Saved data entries
********

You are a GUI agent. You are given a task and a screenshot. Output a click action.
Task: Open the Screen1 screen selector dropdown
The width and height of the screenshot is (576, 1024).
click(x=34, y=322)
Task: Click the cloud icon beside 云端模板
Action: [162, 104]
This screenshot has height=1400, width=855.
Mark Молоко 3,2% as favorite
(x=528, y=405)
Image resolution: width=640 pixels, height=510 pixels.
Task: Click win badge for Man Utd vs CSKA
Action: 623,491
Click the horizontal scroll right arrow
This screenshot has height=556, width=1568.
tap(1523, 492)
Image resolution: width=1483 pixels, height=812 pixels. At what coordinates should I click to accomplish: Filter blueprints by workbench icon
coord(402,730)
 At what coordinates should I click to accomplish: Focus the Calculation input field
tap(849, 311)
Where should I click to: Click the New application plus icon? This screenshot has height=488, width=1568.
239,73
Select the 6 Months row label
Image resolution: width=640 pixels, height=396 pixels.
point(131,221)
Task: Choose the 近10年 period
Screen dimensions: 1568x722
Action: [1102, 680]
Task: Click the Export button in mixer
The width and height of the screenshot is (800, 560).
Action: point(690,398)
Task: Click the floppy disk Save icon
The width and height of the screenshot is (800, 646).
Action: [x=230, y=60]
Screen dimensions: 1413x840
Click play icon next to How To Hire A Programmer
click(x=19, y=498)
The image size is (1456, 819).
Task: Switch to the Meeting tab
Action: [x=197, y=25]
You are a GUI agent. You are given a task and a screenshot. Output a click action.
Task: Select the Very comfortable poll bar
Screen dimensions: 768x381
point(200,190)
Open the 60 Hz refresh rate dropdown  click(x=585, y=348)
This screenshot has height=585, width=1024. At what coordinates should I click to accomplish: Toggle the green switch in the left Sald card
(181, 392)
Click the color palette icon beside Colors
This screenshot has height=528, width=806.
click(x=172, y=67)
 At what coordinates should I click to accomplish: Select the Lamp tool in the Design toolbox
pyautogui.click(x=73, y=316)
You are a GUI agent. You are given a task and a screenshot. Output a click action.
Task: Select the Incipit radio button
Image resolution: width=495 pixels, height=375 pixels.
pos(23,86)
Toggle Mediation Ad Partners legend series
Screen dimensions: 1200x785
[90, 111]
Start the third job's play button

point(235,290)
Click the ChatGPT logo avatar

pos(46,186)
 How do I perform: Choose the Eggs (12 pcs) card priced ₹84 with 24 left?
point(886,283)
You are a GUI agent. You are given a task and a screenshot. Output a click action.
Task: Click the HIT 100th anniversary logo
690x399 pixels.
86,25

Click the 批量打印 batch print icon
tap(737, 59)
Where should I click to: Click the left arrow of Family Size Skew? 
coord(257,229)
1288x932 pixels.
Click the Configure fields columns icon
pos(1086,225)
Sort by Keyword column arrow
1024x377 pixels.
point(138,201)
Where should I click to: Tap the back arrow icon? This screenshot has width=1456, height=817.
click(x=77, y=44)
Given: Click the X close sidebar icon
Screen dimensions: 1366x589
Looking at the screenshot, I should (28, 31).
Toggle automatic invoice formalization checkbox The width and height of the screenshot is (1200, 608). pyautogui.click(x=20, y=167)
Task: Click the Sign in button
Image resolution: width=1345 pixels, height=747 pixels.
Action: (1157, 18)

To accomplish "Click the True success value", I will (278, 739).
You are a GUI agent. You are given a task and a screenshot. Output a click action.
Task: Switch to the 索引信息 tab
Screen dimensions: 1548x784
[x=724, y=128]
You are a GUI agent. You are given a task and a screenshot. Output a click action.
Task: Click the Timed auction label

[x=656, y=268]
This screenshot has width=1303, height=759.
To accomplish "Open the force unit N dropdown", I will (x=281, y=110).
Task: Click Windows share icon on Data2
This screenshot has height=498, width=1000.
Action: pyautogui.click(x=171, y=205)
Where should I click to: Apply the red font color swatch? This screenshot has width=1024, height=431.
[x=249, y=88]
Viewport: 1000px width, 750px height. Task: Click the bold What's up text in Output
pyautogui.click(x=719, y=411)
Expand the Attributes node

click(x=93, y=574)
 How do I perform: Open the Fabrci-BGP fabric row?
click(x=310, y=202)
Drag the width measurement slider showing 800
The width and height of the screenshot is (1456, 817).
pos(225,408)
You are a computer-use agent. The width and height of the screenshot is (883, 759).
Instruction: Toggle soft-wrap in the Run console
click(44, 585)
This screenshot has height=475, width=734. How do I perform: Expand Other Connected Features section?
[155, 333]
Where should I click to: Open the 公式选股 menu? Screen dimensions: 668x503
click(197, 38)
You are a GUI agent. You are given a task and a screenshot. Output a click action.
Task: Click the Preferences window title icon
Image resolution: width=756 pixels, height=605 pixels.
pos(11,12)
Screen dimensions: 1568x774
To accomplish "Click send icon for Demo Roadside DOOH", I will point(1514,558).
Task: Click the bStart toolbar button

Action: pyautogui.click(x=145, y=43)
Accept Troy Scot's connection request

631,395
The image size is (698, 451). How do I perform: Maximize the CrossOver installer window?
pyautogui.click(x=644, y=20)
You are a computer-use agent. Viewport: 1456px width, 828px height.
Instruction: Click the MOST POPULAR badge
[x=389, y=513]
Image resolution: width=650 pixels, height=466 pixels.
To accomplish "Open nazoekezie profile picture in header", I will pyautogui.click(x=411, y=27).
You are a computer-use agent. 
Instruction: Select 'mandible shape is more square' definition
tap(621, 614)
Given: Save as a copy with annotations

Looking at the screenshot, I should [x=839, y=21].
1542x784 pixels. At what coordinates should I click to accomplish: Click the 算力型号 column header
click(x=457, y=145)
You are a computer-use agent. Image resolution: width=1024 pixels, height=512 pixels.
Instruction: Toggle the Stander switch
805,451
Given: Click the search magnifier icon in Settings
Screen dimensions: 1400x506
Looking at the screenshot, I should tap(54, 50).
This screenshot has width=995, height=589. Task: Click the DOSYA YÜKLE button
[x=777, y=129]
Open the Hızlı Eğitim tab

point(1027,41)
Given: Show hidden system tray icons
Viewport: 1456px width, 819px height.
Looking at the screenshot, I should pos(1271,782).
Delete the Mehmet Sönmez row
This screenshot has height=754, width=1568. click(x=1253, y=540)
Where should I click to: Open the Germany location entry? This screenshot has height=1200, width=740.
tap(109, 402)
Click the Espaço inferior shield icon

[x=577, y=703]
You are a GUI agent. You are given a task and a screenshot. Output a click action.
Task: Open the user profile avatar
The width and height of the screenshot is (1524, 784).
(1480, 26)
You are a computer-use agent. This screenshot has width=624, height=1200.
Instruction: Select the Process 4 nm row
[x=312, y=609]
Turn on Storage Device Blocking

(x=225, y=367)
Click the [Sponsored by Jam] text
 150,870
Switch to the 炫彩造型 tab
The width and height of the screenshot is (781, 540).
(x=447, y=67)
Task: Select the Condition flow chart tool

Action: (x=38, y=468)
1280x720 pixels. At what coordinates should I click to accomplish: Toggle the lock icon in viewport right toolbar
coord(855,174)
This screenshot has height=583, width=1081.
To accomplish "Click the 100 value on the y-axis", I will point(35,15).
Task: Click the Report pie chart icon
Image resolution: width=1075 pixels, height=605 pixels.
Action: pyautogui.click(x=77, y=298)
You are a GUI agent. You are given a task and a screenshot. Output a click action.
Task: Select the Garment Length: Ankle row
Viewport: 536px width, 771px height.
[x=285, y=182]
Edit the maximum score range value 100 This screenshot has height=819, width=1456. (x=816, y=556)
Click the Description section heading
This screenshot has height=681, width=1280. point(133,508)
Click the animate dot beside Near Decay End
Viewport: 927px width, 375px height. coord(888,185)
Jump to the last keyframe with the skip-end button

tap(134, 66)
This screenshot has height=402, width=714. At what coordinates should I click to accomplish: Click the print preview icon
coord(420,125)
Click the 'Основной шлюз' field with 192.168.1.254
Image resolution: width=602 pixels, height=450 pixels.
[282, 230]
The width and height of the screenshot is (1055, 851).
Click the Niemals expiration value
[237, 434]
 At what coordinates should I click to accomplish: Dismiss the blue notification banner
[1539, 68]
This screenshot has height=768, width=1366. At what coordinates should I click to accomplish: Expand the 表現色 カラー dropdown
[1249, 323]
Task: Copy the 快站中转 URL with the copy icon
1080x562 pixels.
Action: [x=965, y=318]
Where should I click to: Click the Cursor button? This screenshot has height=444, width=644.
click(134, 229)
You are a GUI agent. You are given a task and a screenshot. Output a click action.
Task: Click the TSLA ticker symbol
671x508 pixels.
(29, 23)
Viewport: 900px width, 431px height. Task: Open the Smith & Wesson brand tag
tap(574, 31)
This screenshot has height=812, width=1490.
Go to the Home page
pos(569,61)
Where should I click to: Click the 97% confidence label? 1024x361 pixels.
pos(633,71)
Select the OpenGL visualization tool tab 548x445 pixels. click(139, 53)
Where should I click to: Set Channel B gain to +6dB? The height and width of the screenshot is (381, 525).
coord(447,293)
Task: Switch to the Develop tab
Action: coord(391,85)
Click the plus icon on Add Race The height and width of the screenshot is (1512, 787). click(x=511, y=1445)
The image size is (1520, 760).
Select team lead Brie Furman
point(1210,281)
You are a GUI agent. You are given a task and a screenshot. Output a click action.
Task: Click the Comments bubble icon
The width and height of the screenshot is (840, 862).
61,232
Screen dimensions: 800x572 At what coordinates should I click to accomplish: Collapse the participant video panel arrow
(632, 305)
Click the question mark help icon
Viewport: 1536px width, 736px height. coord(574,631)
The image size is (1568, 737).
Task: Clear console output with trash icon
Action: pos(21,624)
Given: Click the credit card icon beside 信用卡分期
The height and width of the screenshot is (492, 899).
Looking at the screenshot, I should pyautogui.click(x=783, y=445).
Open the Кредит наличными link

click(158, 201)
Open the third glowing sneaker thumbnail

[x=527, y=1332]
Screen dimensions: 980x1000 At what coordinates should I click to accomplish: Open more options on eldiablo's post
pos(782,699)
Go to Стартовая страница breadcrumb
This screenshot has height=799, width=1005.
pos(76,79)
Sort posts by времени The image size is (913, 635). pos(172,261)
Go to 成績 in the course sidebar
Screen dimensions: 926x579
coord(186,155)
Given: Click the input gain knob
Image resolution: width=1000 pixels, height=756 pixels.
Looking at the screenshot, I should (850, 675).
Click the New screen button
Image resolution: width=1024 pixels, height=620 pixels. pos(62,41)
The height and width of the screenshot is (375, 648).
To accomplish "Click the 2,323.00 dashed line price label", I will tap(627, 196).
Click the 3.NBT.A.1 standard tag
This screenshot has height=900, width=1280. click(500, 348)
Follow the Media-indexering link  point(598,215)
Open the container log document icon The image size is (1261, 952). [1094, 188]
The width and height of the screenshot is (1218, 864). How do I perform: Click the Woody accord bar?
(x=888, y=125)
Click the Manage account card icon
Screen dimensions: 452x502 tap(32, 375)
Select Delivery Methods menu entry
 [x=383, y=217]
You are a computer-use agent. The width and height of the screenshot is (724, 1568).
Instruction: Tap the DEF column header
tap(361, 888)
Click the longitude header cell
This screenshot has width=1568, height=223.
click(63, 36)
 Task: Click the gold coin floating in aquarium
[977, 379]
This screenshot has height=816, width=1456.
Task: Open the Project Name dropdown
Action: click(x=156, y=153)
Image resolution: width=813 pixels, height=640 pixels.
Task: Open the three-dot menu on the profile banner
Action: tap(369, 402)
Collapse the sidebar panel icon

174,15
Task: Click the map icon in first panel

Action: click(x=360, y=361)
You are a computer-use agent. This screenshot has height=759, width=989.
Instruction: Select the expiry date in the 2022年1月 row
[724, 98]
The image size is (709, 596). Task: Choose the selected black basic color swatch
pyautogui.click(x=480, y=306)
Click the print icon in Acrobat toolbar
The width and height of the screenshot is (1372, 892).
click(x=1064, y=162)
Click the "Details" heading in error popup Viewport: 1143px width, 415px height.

********

## The task
When the word "computer" shows up in a line of the entries, pull that line out.

## Written answer
You are a computer-use agent. The width and height of the screenshot is (883, 759).
You are a computer-use agent. Viewport: 1456px width, 828px height.
You are a computer-use agent. 
You are a computer-use agent. Image resolution: width=1024 pixels, height=512 pixels.
You are a computer-use agent. This screenshot has width=624, height=1200.
You are a computer-use agent. The width and height of the screenshot is (724, 1568).
You are a computer-use agent. This screenshot has height=759, width=989.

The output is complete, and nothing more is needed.